Media Production Mentoring

Free online film school designed with beginning filmmakers in mind.


Aside: How She Really Feels

I'm sure eventually Yamada will tell you how she feels. How could she not?

Then we hold on this shot for a moment, letting the irony sink in. See, this girl's been holding back her secret feelings from him for about as long as she's been alive.

Sometimes you gotta give you audience a chance to get it. Taking an uncomfortably long time to get to the next moment nudges your viewers to recognize what's going on underneath.

 ~Luke Holzmann
Your Media Production Mentor


Bookend the Montage of Change

We know that with just a glance we can show the audience exactly what's going on in our character's head. We've also seen how alcohol can show a character's deepest hurts.

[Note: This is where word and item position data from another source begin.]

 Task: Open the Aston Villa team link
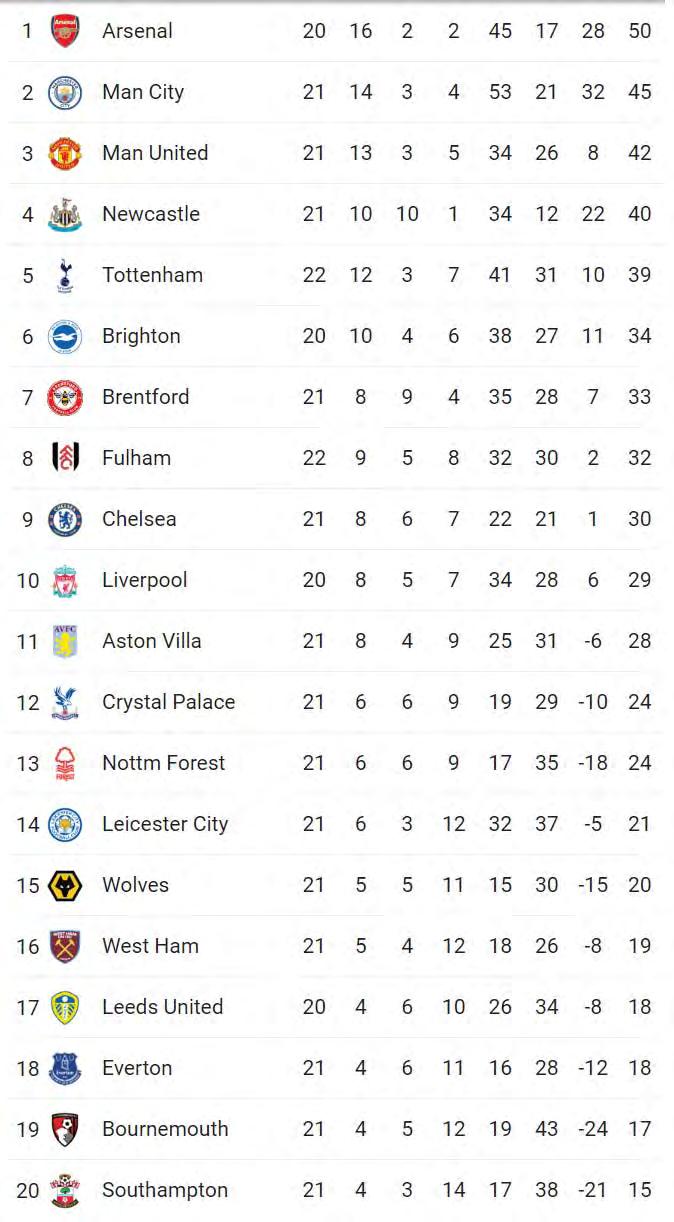click(151, 641)
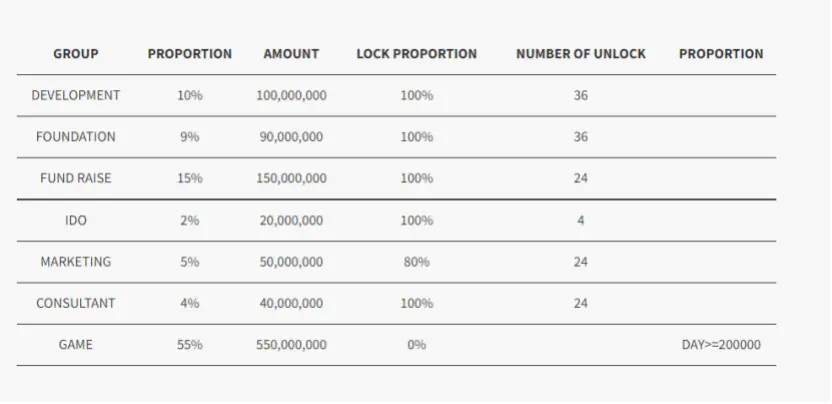Screen dimensions: 832x404
Task: Click IDO's unlock number 4
Action: point(580,220)

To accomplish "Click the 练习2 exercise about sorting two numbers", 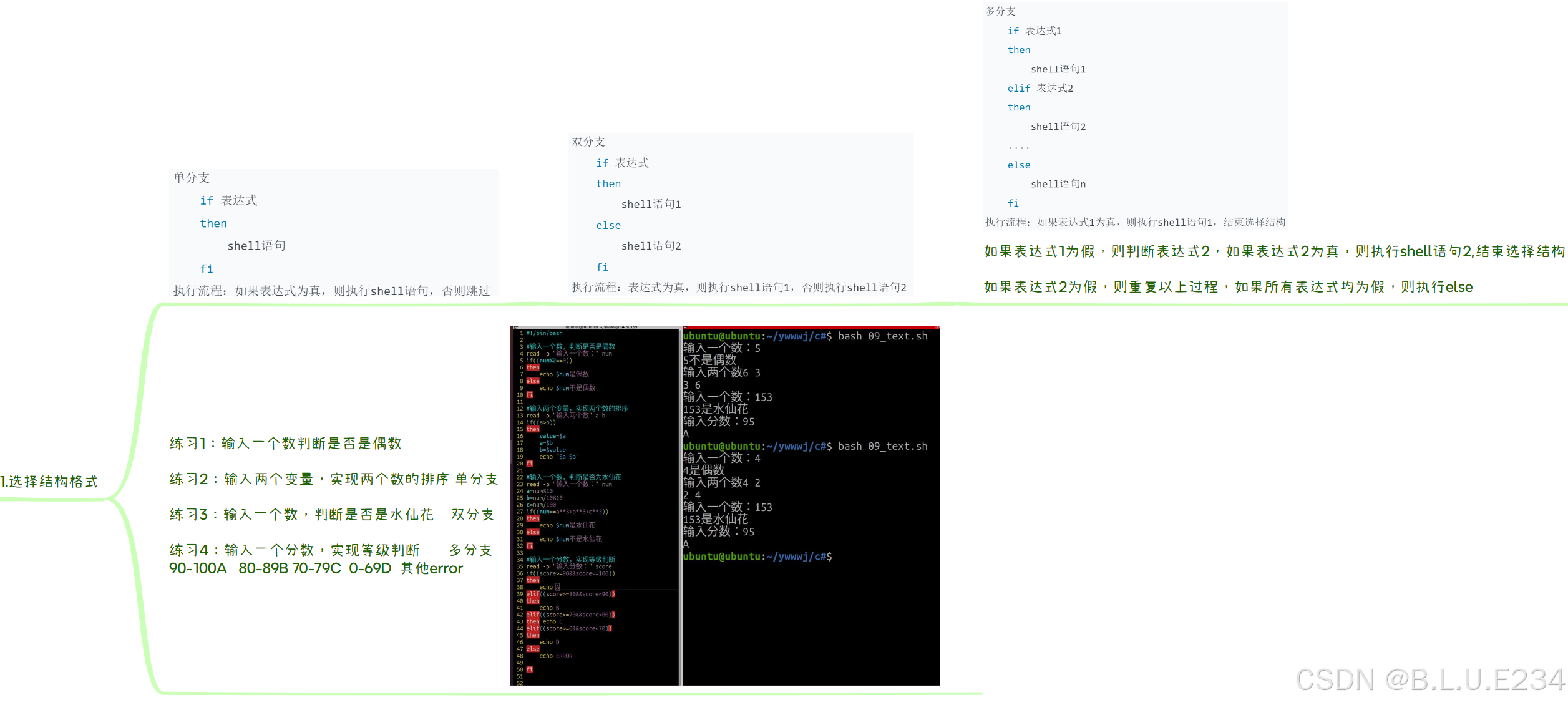I will [x=334, y=479].
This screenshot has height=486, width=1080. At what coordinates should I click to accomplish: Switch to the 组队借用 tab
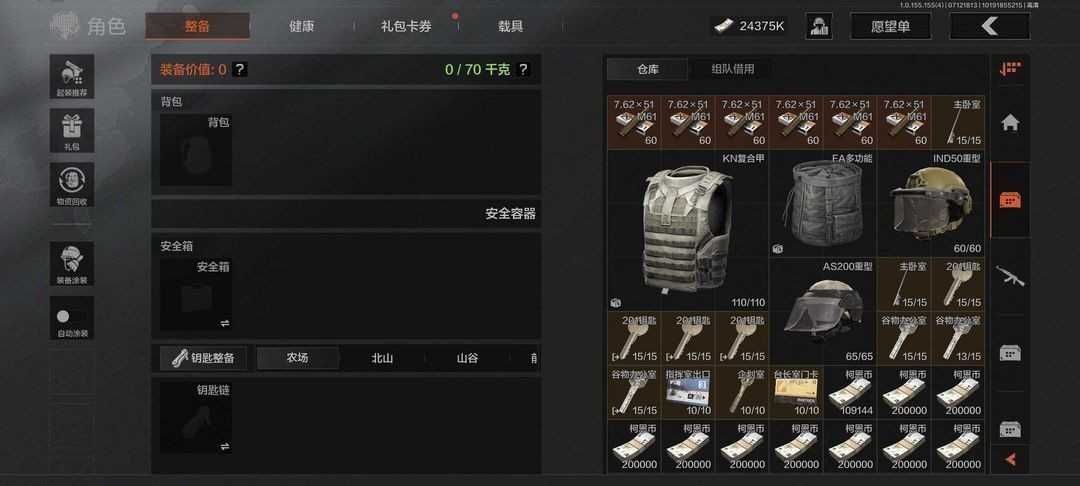[733, 69]
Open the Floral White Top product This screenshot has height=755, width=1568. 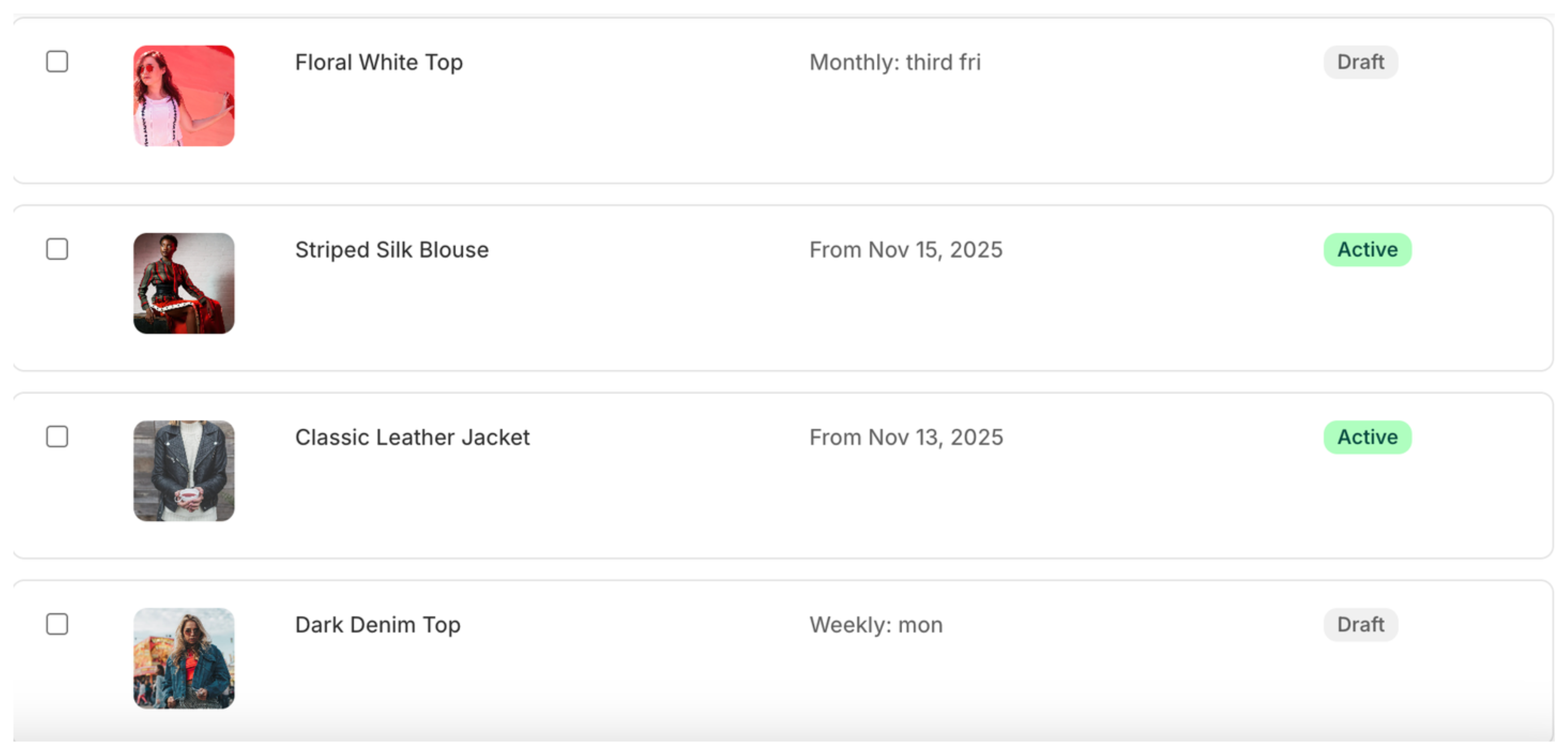point(379,61)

But often we need to get a character (not to mention the audience) from one state of mind to another in a very brief amount of time. Enter the montage. These sequences of images and moments can cover a tremendous amount of ground in very little time. And if you want your audience to know that the character has changed, it's simple. Use a bookend to flip your character's development from one side to the opposite.


Have your character politely refuse a drink at the start of the sequence.

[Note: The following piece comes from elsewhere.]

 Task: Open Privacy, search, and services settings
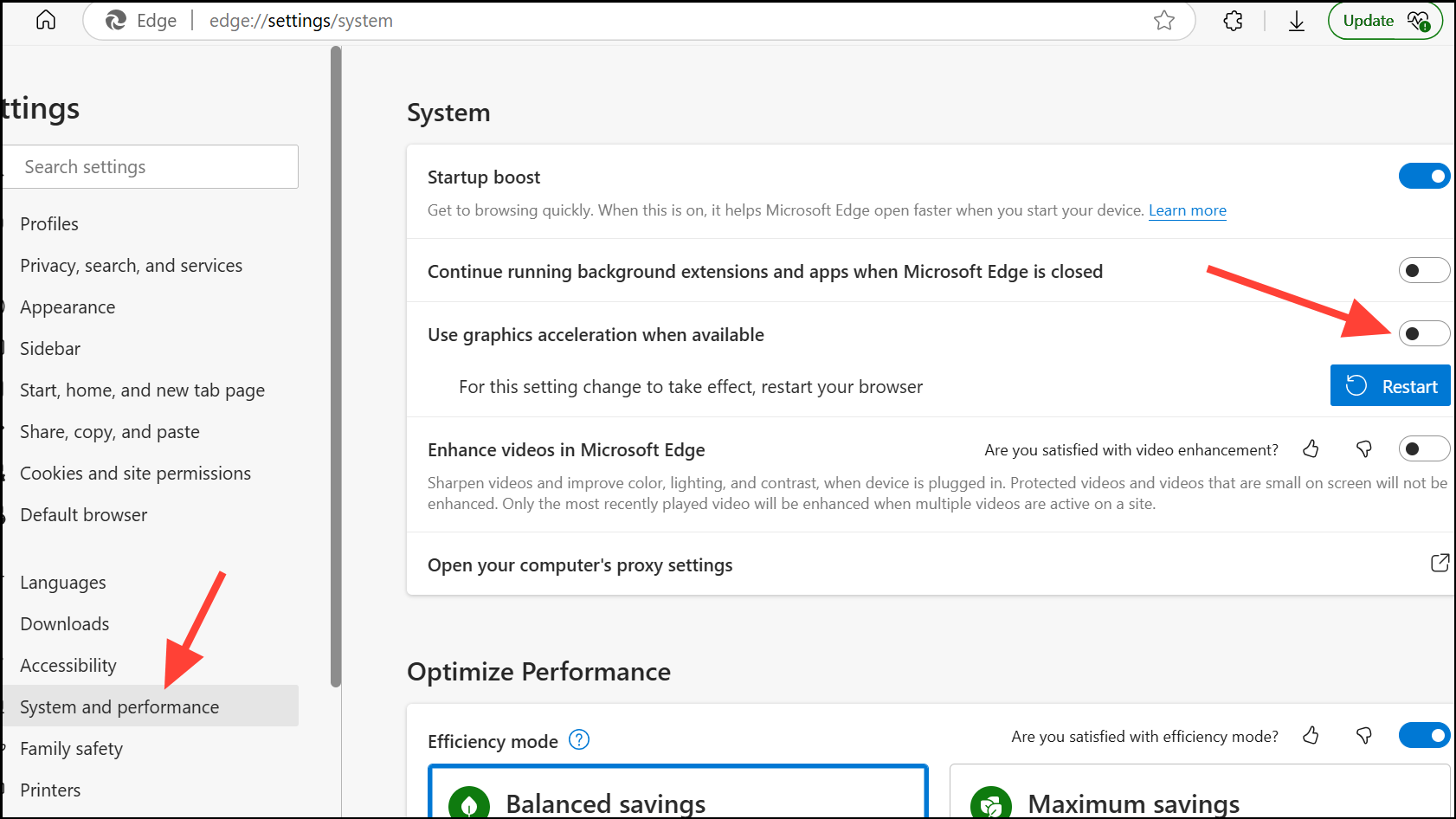[x=131, y=266]
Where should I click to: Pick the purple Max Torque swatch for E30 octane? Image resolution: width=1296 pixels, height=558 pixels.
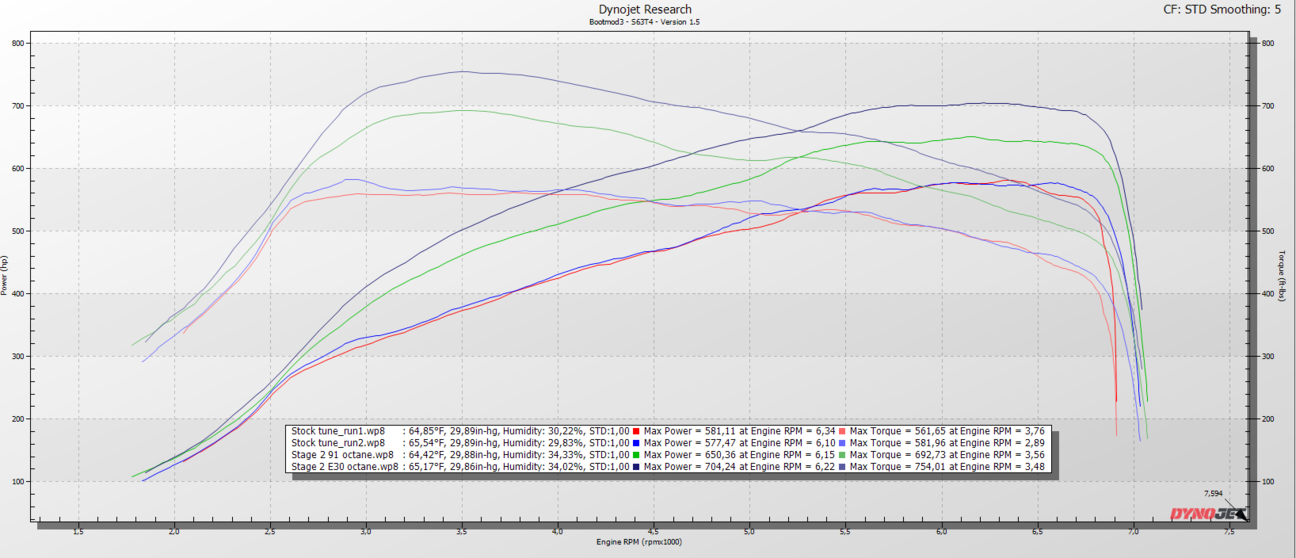[x=842, y=465]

Run through stuff that shows she is getting caught up in this new life. Then, end with a shot of her and a glass of champagne.

The Start of the End

It's that simple.

 ~Luke Holzmann
Your Media Production Mentor


How Cardboard Can Save Your Shot

Cardboard "cookies" can help you produce some amazing lighting effects, like the photo I shared back in 2008:

A Light and a Cookie

Just as often you need large pieces of cardboard to block unwanted light. Back in my college days we used a box to block a window to make it look like night in the room:

Blocking Light from a Window

So I was a little surprised to see a shot from a 2013 film completely ruined by unwanted light. It took me a moment to figure out why the shot felt so odd. It was raining and the image was "off" somehow. What was it?


I've lived in Colorado long enough to have experienced sunshowers, but this wasn't one. The main character kept moving in an out of the shadow, causing the distracting harsh light to be all the more distracting. They could have "sold" the shot by simply getting a large piece of cardboard to cast a shadow where he was standing.

Or have him take four steps back into the shadows.

Remember: Simply spraying your actors with water does not "sell" rain. Watch for the little details and fix them. Sometimes it's as easy as getting a piece of cardboard.